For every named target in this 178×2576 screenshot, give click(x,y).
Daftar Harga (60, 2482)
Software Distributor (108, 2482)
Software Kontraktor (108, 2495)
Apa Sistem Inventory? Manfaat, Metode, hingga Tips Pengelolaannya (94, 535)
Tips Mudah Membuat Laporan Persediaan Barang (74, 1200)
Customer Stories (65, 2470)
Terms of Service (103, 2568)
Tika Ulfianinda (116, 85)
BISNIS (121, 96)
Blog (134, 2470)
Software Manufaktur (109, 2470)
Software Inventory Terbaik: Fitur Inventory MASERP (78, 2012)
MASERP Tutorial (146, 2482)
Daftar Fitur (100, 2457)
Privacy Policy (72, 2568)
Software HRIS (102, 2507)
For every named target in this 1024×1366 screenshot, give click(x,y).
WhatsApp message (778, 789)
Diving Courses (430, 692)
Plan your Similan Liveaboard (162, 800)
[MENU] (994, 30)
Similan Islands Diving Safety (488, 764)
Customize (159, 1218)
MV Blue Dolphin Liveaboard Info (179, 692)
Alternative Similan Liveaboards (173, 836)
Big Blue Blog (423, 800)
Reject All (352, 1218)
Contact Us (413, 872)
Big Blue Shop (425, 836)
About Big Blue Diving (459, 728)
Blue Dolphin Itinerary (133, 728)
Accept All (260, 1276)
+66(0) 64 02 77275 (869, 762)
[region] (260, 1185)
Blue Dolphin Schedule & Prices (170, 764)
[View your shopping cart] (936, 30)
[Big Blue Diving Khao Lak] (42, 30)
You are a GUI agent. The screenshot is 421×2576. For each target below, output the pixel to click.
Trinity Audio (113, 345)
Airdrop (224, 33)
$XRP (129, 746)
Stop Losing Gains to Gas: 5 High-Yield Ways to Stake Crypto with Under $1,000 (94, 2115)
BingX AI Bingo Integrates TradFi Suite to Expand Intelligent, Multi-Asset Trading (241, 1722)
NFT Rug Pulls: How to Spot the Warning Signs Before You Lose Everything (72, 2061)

*****

**What to produce**
Write out once more the lines above beginning at the line with "Plan your Similan Liveaboard (162, 800)"; continue through the final line and stop there.

**Answer box**
Plan your Similan Liveaboard (162, 800)
[MENU] (994, 30)
Similan Islands Diving Safety (488, 764)
Customize (159, 1218)
MV Blue Dolphin Liveaboard Info (179, 692)
Alternative Similan Liveaboards (173, 836)
Big Blue Blog (423, 800)
Reject All (352, 1218)
Contact Us (413, 872)
Big Blue Shop (425, 836)
About Big Blue Diving (459, 728)
Blue Dolphin Itinerary (133, 728)
Accept All (260, 1276)
+66(0) 64 02 77275 (869, 762)
[region] (260, 1185)
Blue Dolphin Schedule & Prices (170, 764)
[View your shopping cart] (936, 30)
[Big Blue Diving Khao Lak] (42, 30)
You are a GUI agent. The screenshot is 421×2576. For each target below, output the pixel to click.
Trinity Audio (113, 345)
Airdrop (224, 33)
$XRP (129, 746)
Stop Losing Gains to Gas: 5 High-Yield Ways to Stake Crypto with Under $1,000 (94, 2115)
BingX AI Bingo Integrates TradFi Suite to Expand Intelligent, Multi-Asset Trading (241, 1722)
NFT Rug Pulls: How to Spot the Warning Signs Before You Lose Everything (72, 2061)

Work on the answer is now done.